In honor of Black History Month, Mister Sparky celebrates African American inventor Lewis Howard Latimer, a major (but lesser known) influence on electricity as we know it. He served as an invaluable partner to both Thomas Edison and Alexander Graham Bell, helping to patent the telephone and light bulb. Latimer was also an accomplished draftsman and inventor, credited with developing an improved “Water Closet for Railroad Cars” and an early incarnation of the air conditioning unit.

Born in 1848, Latimer, the child of former slaves, joined the U.S. Navy during the Civil War at the age of 15. He served as a Landsman on the USS Massasoit until 1865 after which he found employment as an office boy with the patent firm, Crosby, Halsted and Gould.
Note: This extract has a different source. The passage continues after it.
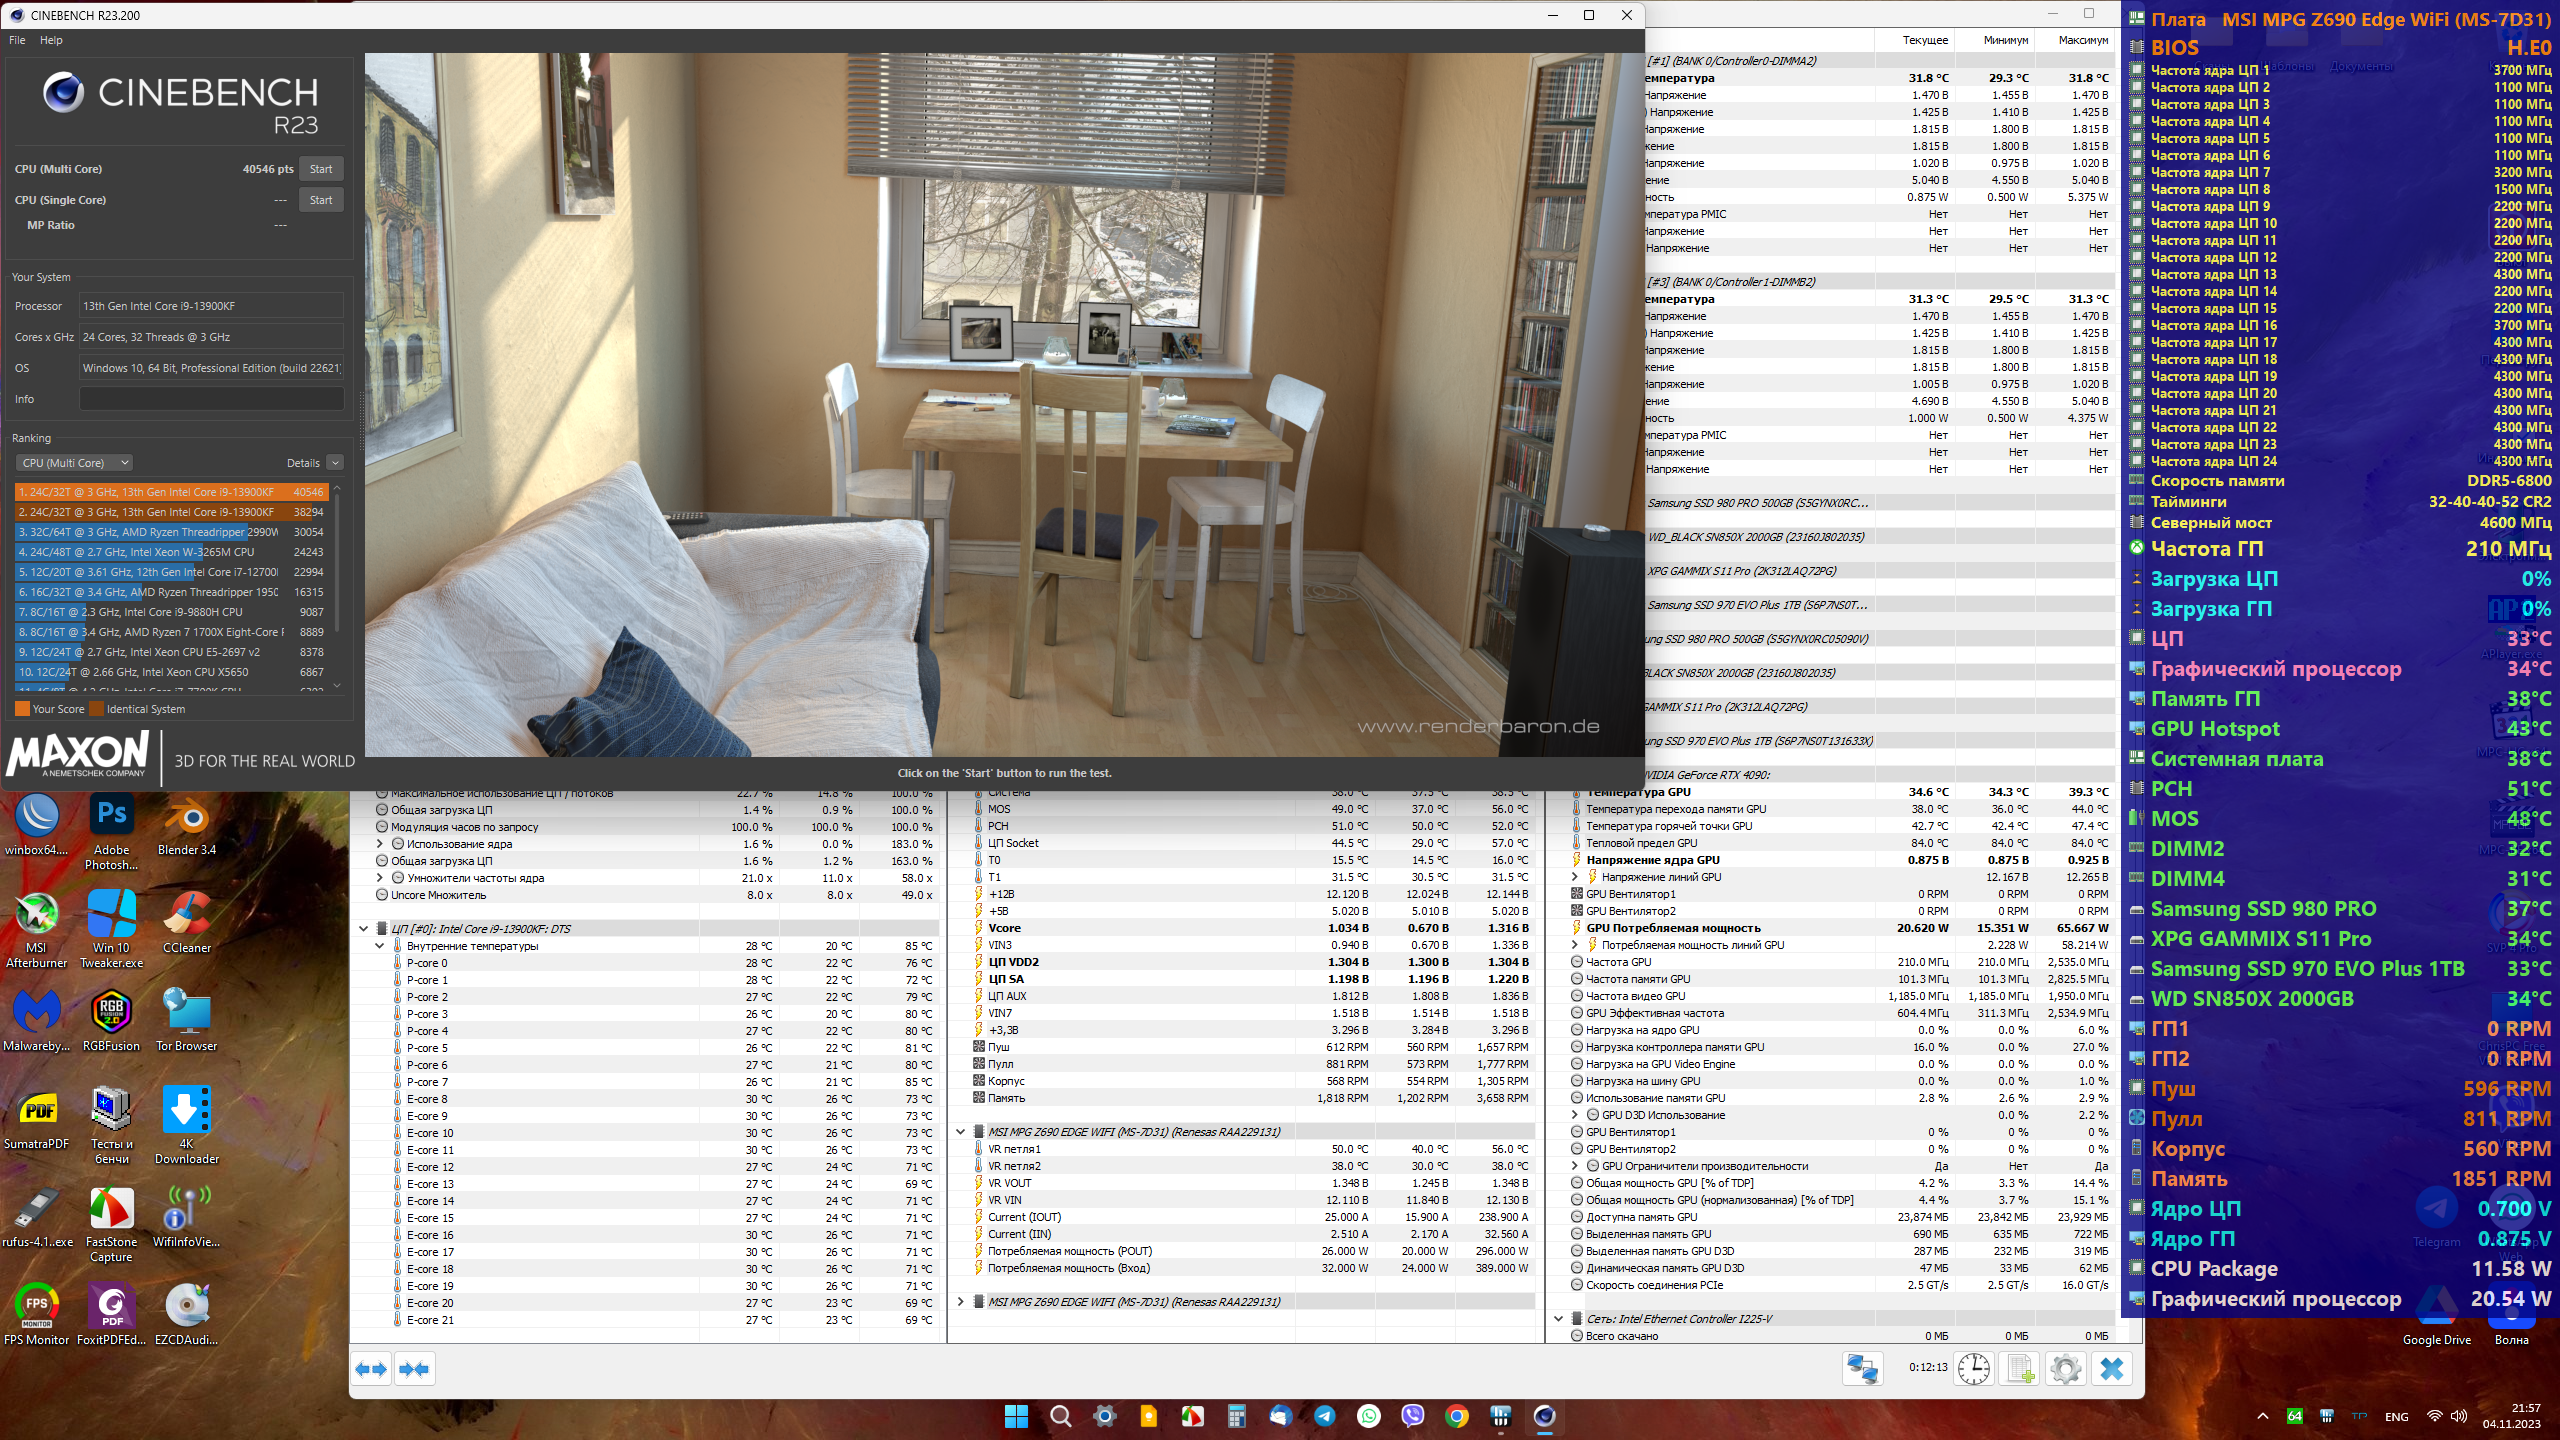
Task: Click HWiNFO expand columns arrows icon
Action: [371, 1369]
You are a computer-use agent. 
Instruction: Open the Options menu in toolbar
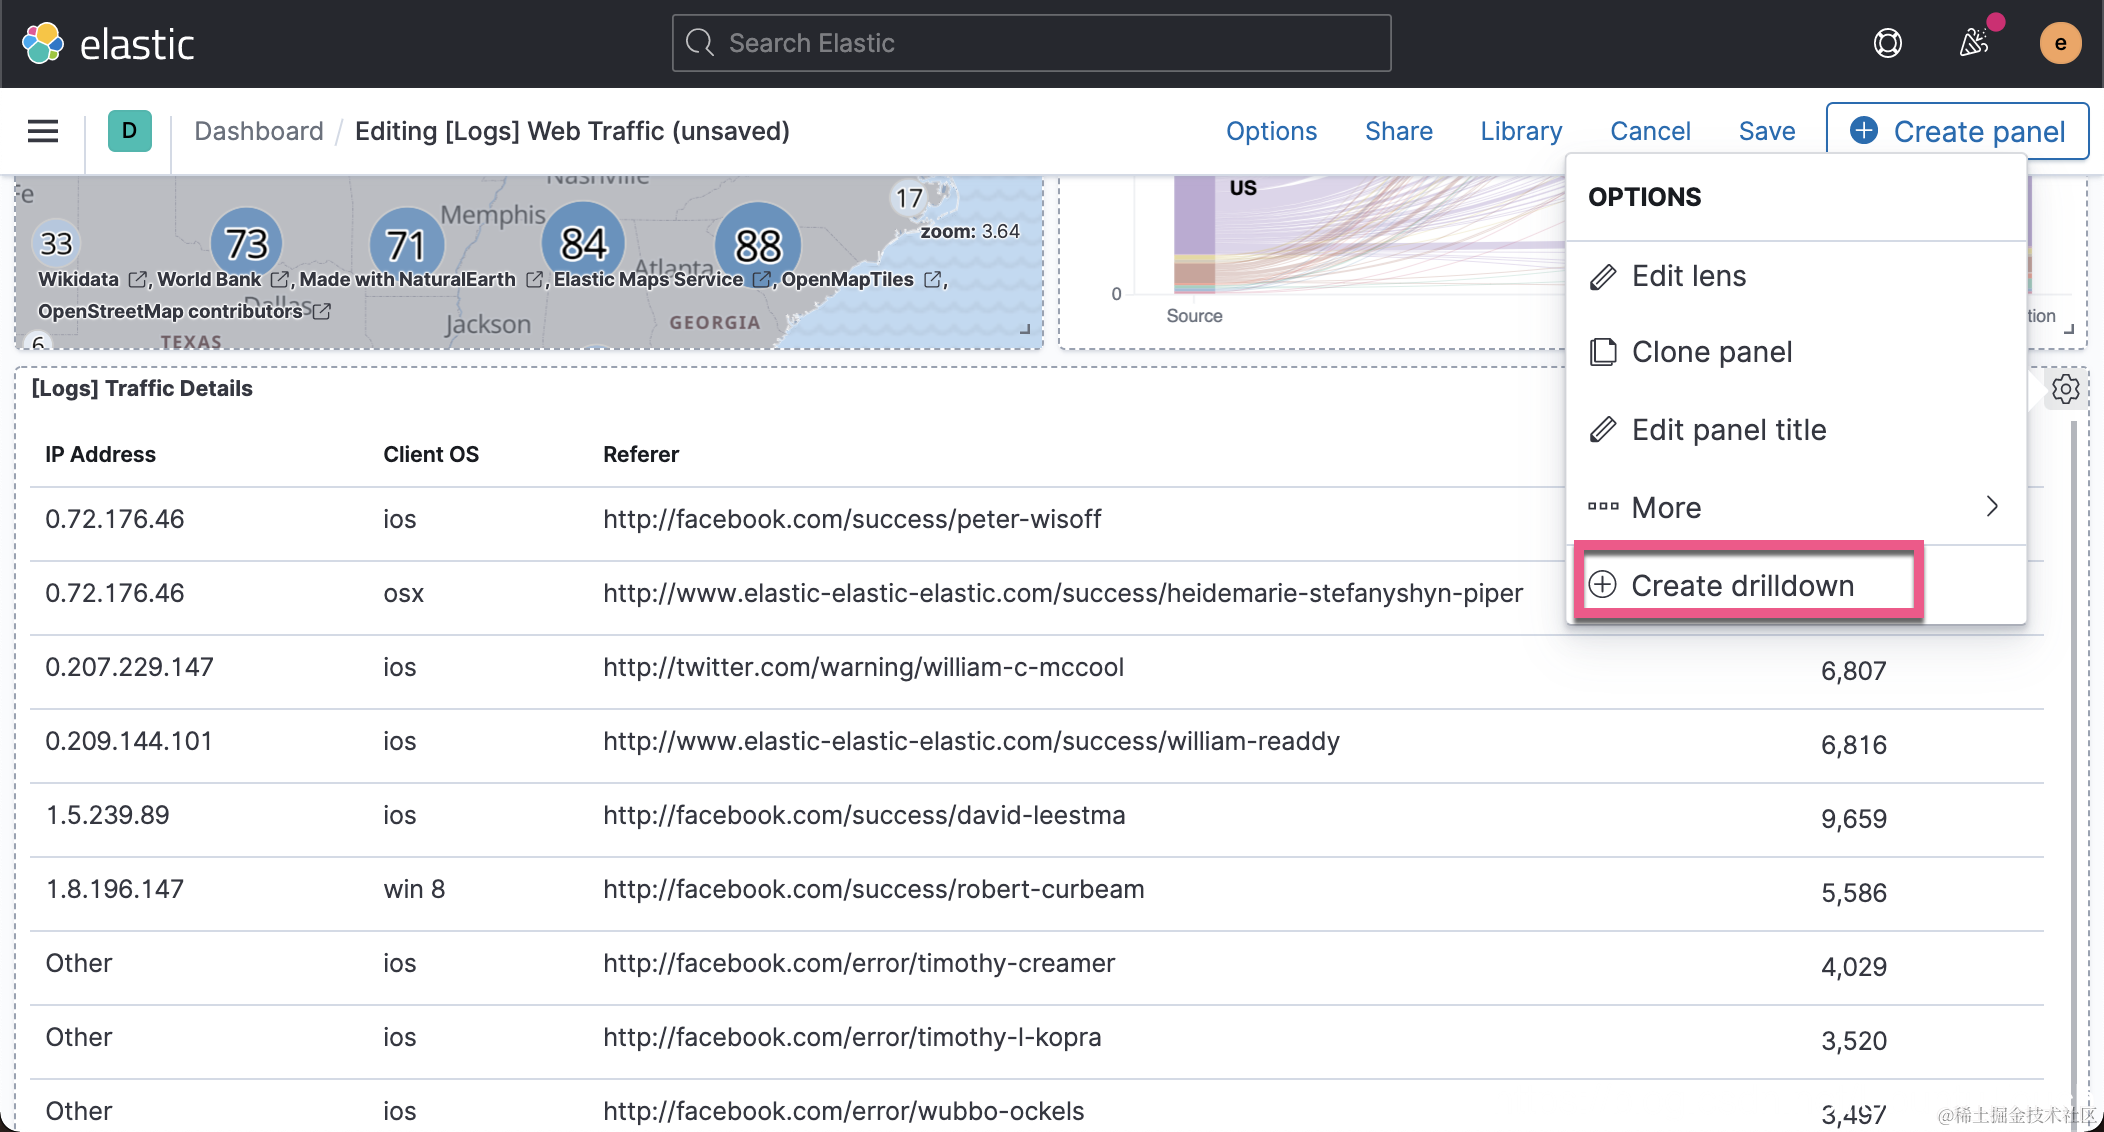pos(1271,131)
Latimer proved himself highly skilled at mechanical and patent drawing and was promoted to head draftsman.

He quickly developed a legacy a master draftsmen and innovator, working with Alexander Graham Bell in drafting the first patent drawings of the telephone. Later, he went on to work with U.S. Electric Lighting Company and the Edison Electric Light Company.

Notably, Latimer and Joseph Nichols invented a light bulb with a carbon filament, an improvement on the original paper filament designed by Thomas Edison, patenting the method, the “Process of Manufacturing Carbons,” in 1882. In many ways, the carbon filament was much more durable as the paper filament burned out quickly.

The inventor eventually went on to work with the newly formed General Electric (GE) and supervise the installation of public electric lights throughout the U.S., Canada, and the United Kingdom.

Latimer is the author of “Incandescent Electric Lighting,” the first book on electric lighting, and an inductee to the National Inventors Hall of Fame for his work on electric filament manufacturing techniques.

As a past time, he enjoyed playing the flute and writing poetry and plays. He also volunteered his time teaching mechanical drawing and English to recent immigrants at the Henry Street Settlement in New York City.